Providing the input to ChatGPT gives the following code
"""
import fitz # PyMuPDF
import numpy as np
import cv2
def read_image_from_pdf(pdf_path, page_number=0, dpi=300):
"""Extracts the specified page as an image from a PDF."""
doc = fitz.open(pdf_path)
page = doc[page_number]
mat = fitz.Matrix(dpi / 72, dpi / 72) # scale to DPI
pix = page.get_pixmap(matrix=mat)
img = np.frombuffer(pix.samples, dtype=np.uint8).reshape(pix.height, pix.width, pix.n)
if img.shape[2] == 4:
img = cv2.cvtColor(img, cv2.COLOR_BGRA2BGR)
return img
def draw_ellipse(img, center, axes, angle=0, color=(0, 255, 0), thickness=2):
"""Draws an ellipse on the image."""
return cv2.ellipse(img.copy(), center, axes, angle, 0, 360, color, thickness)
def crop_image(img, top_left, bottom_right):
"""Crops the image using top-left and bottom-right coordinates."""
x1, y1 = top_left
x2, y2 = bottom_right
return img[y1:y2, x1:x2]
def rotate_image(img, angle):
"""Rotates the image around its center by the given angle."""
(h, w) = img.shape[:2]
center = (w // 2, h // 2)
M = cv2.getRotationMatrix2D(center, angle, 1.0)

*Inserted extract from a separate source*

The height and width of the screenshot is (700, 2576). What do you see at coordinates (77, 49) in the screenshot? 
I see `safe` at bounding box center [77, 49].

rotated = cv2.warpAffine(img, M, (w, h), flags=cv2.INTER_LINEAR, borderMode=cv2.BORDER_REPLICATE)
return rotated
def apply_threshold(img, thresh_value=127):
"""Applies a binary threshold on the grayscale version of the image."""
gray = cv2.cvtColor(img, cv2.COLOR_BGR2GRAY)
_, thresh = cv2.threshold(gray, thresh_value, 255, cv2.THRESH_BINARY)
return thresh
def main():
pdf_path = "your_file.pdf"
# Step 1: Read image from PDF
img = read_image_from_pdf(pdf_path)
# Step 2: Draw an ellipse on the image
h, w = img.shape[:2]
center = (w // 2, h // 2)
axes = (w // 4, h // 6)
img_with_ellipse = draw_ellipse(img, center, axes, angle=30, color=(0, 0, 255), thickness=3)
# Step 3: Crop a part of the image
cropped_img = crop_image(img_with_ellipse, (100, 100), (500, 500))
# Step 4: Rotate the cropped image
rotated_img = rotate_image(cropped_img, angle=45)
# Step 5: Apply threshold
thresholded_img = apply_threshold(rotated_img, thresh_value=150)
# Display results
cv2.imshow("Ellipse Image", img_with_ellipse)
cv2.imshow("Cropped Image", cropped_img)
cv2.imshow("Rotated Image", rotated_img)
cv2.imshow("Thresholded Image", thresholded_img)
cv2.waitKey(0)
cv2.destroyAllWindows()
# Optionally save results
cv2.imwrite("ellipse_image.jpg", img_with_ellipse)
cv2.imwrite("cropped_image.jpg", cropped_img)
cv2.imwrite("rotated_image.jpg", rotated_img)
cv2.imwrite("thresholded_image.jpg", thresholded_img)
if __name__ == "__main__":
main()
ChatGPT proposes to re-invent the wheel.
Using Otary makes the code:
- Much more readable and hence maintainable
- Much more interactive
- Much simpler, simplifying libraries management by only using one library and not manipulating multiple libraries like Pillow, OpenCV, Scikit-Image, PyMuPDF etc.